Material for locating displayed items
-=-=-
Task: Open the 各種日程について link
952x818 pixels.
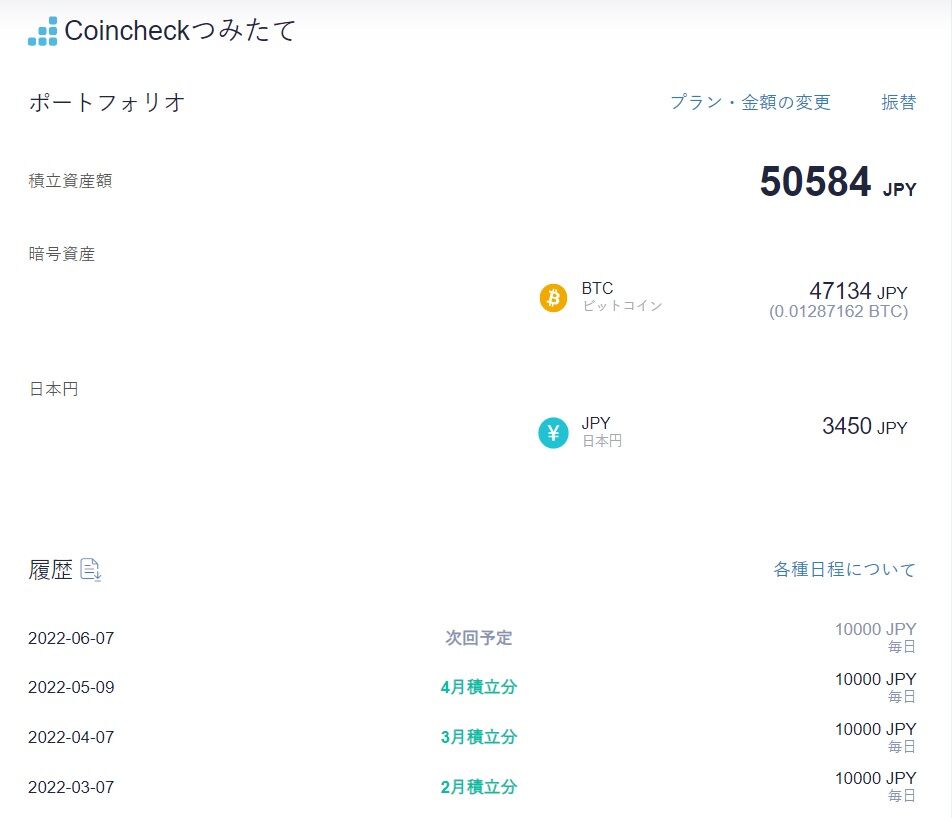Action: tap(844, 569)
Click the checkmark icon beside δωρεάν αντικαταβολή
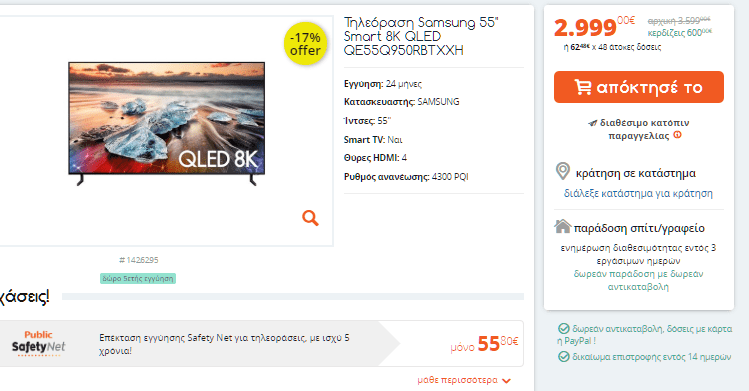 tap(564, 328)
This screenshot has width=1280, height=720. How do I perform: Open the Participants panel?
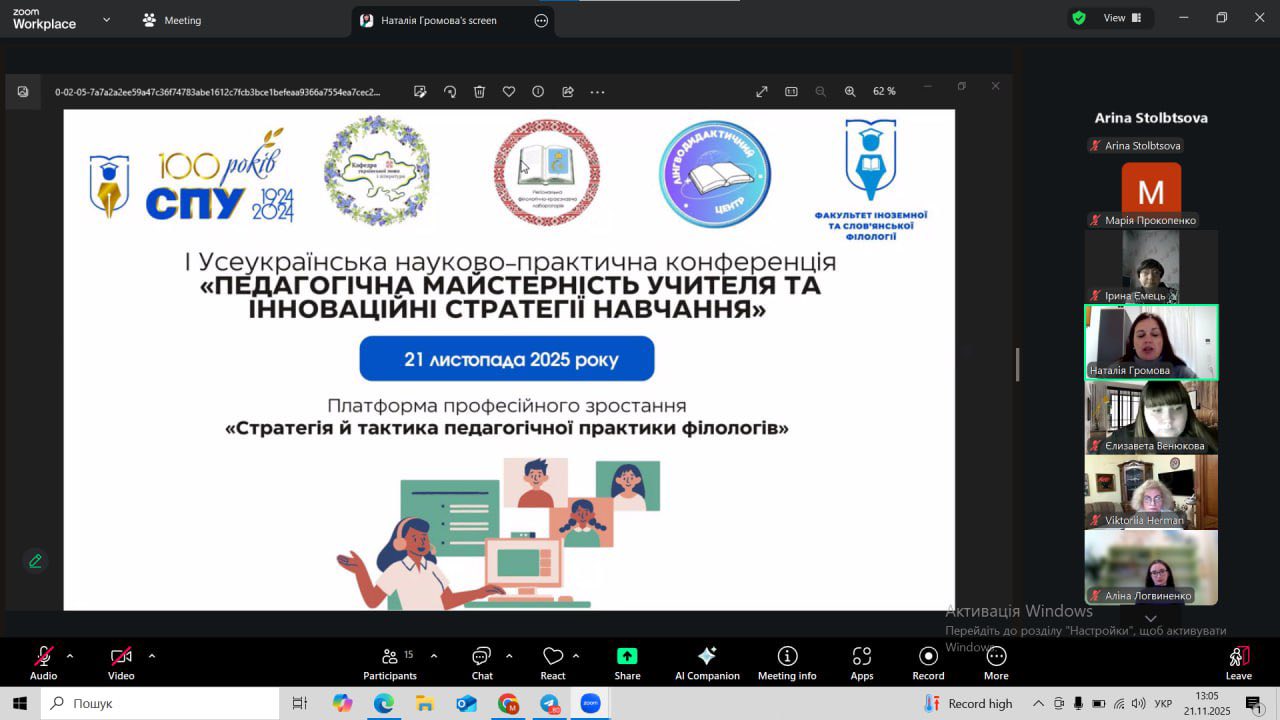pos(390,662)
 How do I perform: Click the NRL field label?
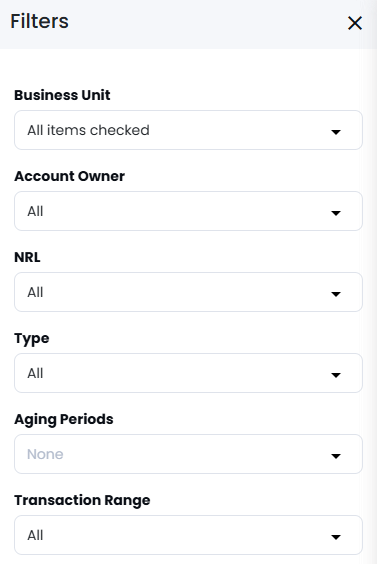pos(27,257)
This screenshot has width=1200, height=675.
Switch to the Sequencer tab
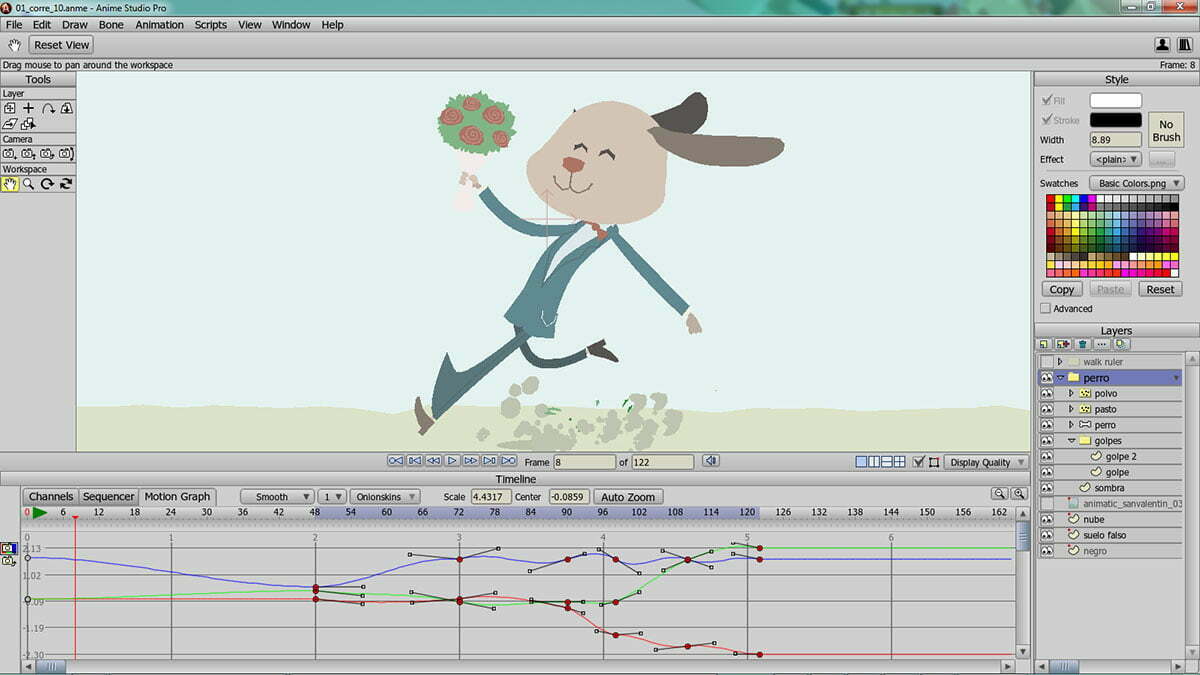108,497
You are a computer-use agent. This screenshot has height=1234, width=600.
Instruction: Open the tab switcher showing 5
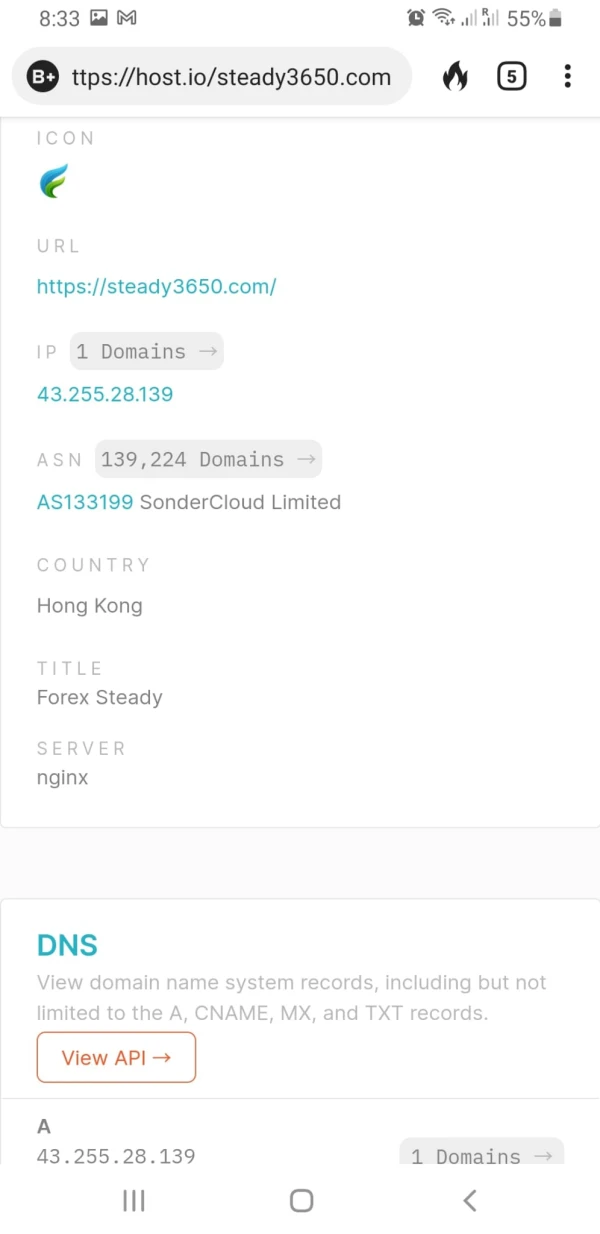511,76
-=-=-
Convert each line of the material above into a JSON list of strings, one string per line, omitting blank lines. Exclude the pictures from the output.

TASK SOLUTION:
[
  "Task: Open the 各種日程について link",
  "952x818 pixels.",
  "Action: tap(844, 569)",
  "Click the checkmark icon beside δωρεάν αντικαταβολή",
  " tap(564, 328)",
  "This screenshot has width=1280, height=720. How do I perform: Open the Participants panel?",
  "pos(390,662)",
  " How do I perform: Click the NRL field label?",
  "pos(27,257)",
  "This screenshot has width=1200, height=675.",
  "Switch to the Sequencer tab",
  "108,497",
  "You are a computer-use agent. This screenshot has height=1234, width=600.",
  "Instruction: Open the tab switcher showing 5",
  "511,76"
]